#### [Brief]
Transcribe the stretch of the speaker-market text from "But the American" through "case in point.", word for word.

#### [Excerpt to read]
There is no reason to beat around the bush: the United States has a significantly more advanced speaker market than the ones on European soil. Not only does the United States have active and robust organizations - most of the speaker directories are hosted there as well. We covered that in this rather sexy issue of Standing Oration.
It might be that the this-pony-brakes-for-no-one-entrepreneurial spirit of America has created this success for speaking as a business niche, but it could be something far simpler too:
The median fee for a (bureau-sold) speaking gig (in US dollars):
European Union: $3283
United States: $9913
The old world.
The old world.
Well organized (and certified)
Some of the difference between the US and Europe may be due to organization like the NSA.
(If you are European the name may make you think of a particular flower in the bouquet of American security services. It fooled us the first time we heard it. The NSA in our context is the National Speakers Association, and not the National Security Agency. They are, I assume, markedly different organizations.)
But the American love of acronymic proliferation doesn’t stop here. If you’re in the NSA, you can get a CSP (Certified Speaking Professional) certification and maybe get awarded a spot in the Speaker Hall of Fame as awarded by the CPAE (Council of Peers Award for Excellence). 
(We should probably do an acronym guide at some point? Let me know if that sounds like a good idea.)
Although the use of acronyms may elicit a WTF from Europeans, there is arguably something to be won by this approach. The difference in speaker income is case in point.

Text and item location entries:
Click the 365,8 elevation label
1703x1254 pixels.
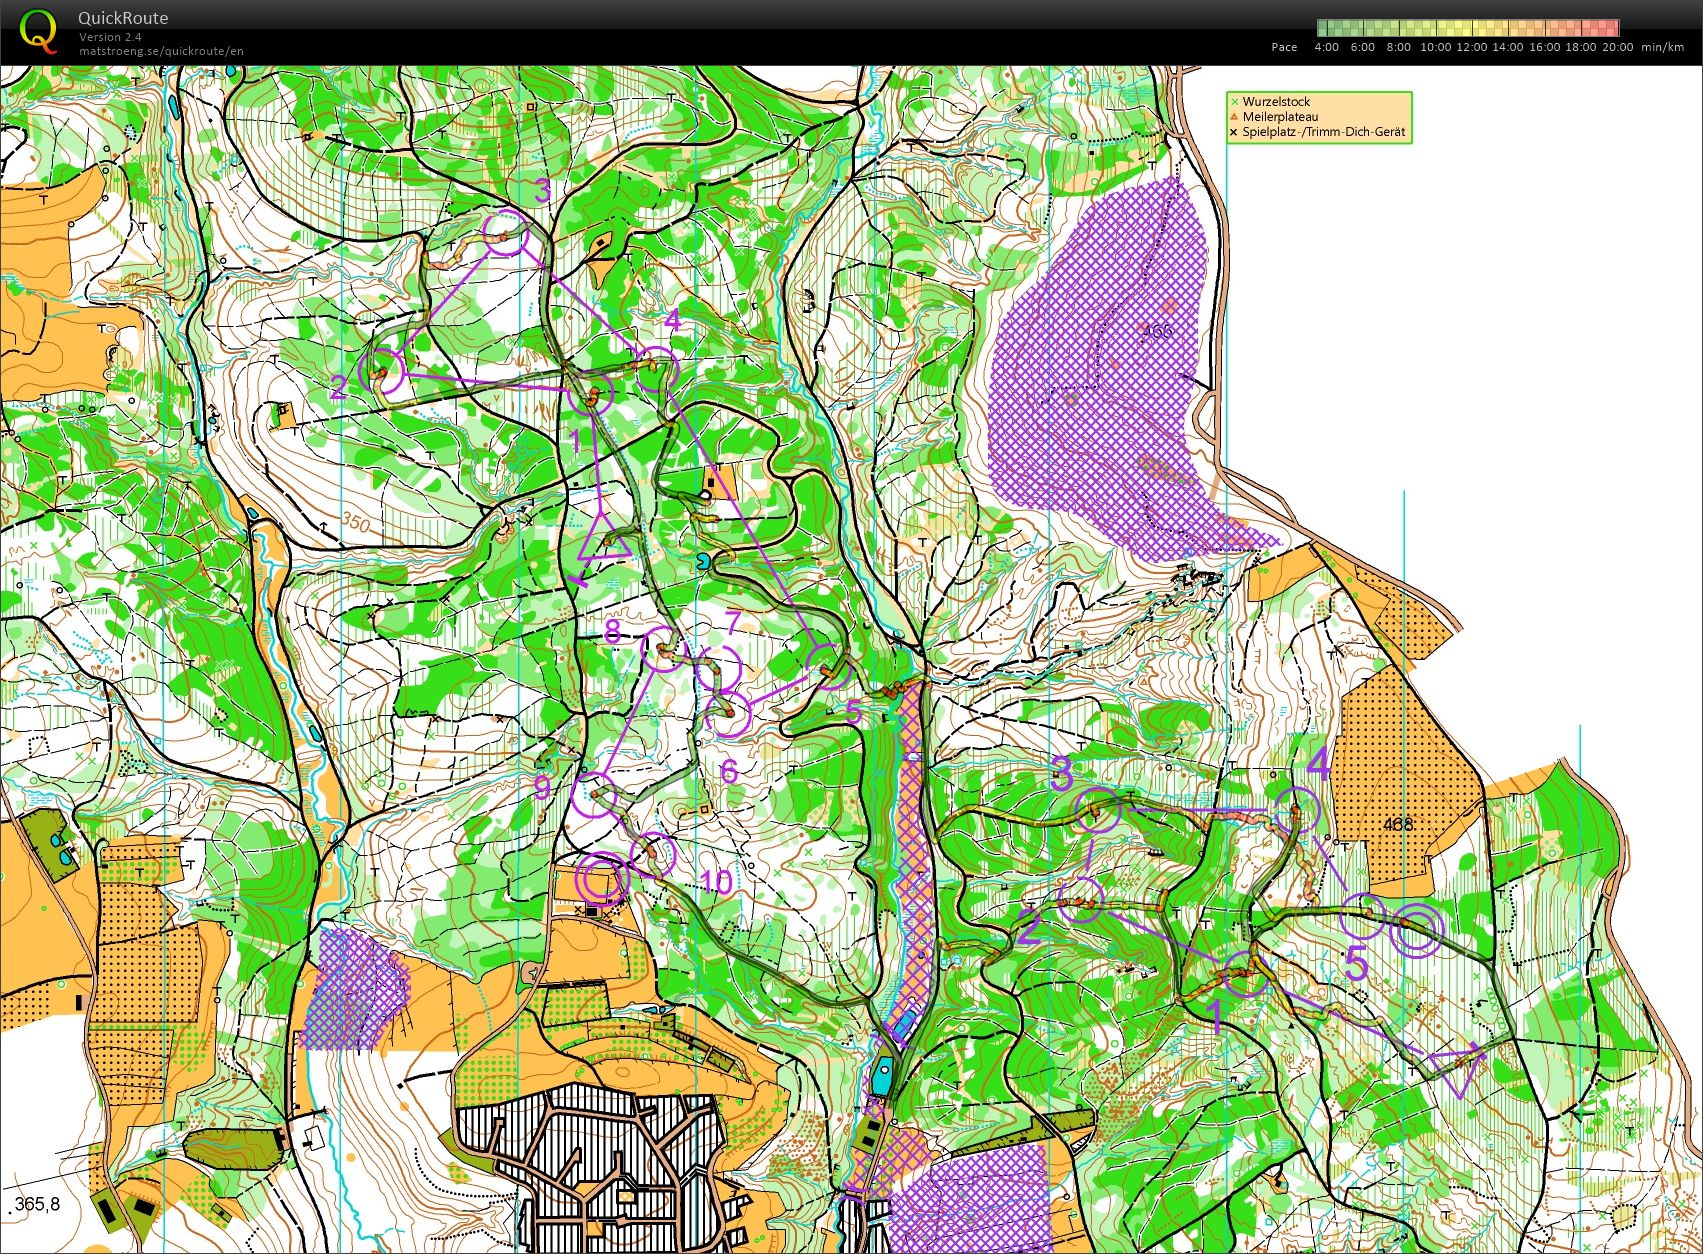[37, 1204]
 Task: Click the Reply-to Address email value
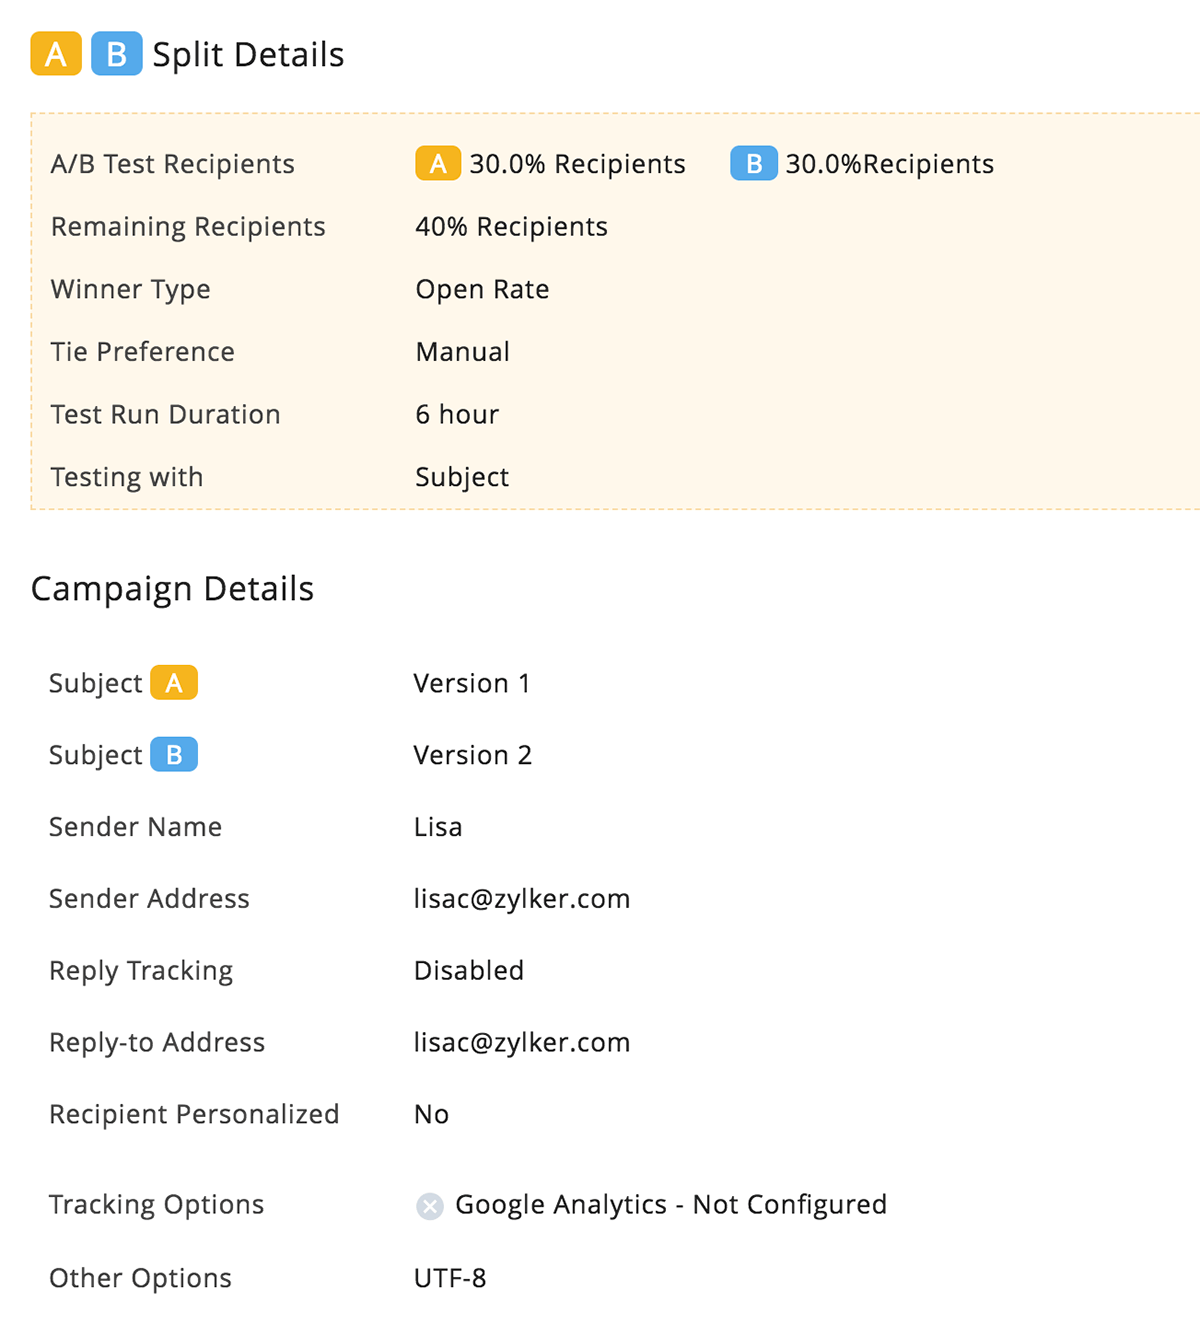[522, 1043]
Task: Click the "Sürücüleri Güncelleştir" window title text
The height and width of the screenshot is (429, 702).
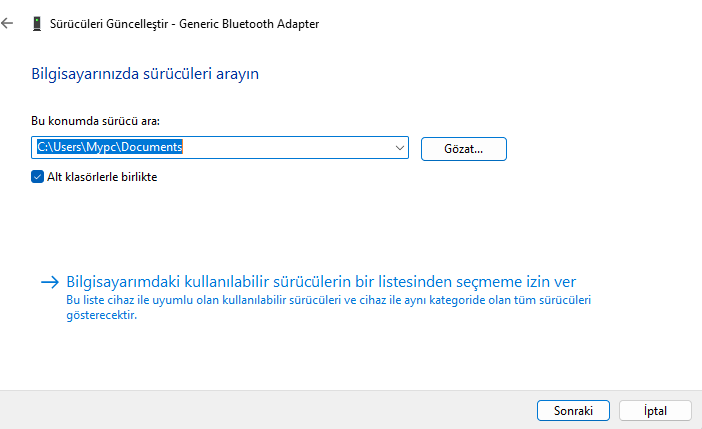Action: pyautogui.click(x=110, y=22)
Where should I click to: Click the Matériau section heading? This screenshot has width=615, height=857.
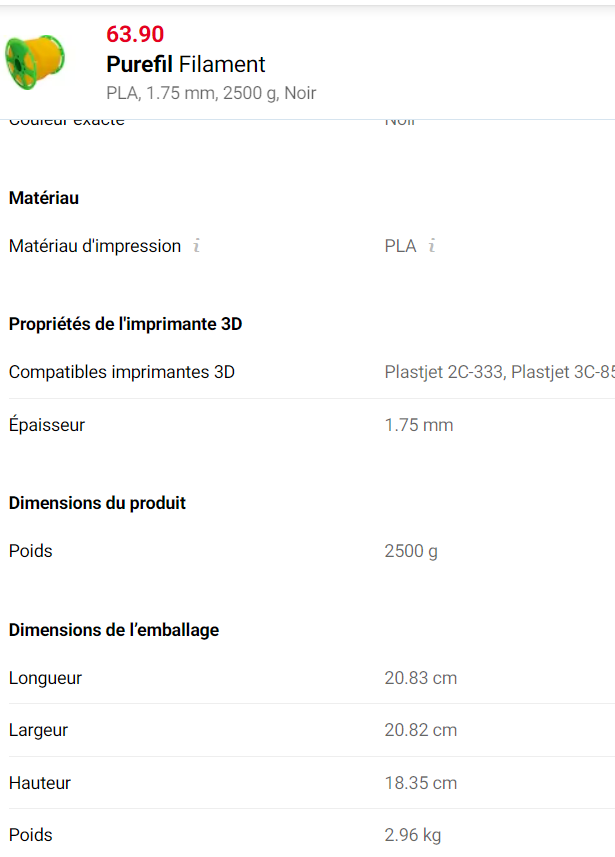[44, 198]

#### [The solution]
But the American love of acronymic proliferation doesn’t stop here. If you’re in the NSA, you can get a CSP (Certified Speaking Professional) certification and maybe get awarded a spot in the Speaker Hall of Fame as awarded by the CPAE (Council of Peers Award for Excellence). 
(We should probably do an acronym guide at some point? Let me know if that sounds like a good idea.)
Although the use of acronyms may elicit a WTF from Europeans, there is arguably something to be won by this approach. The difference in speaker income is case in point.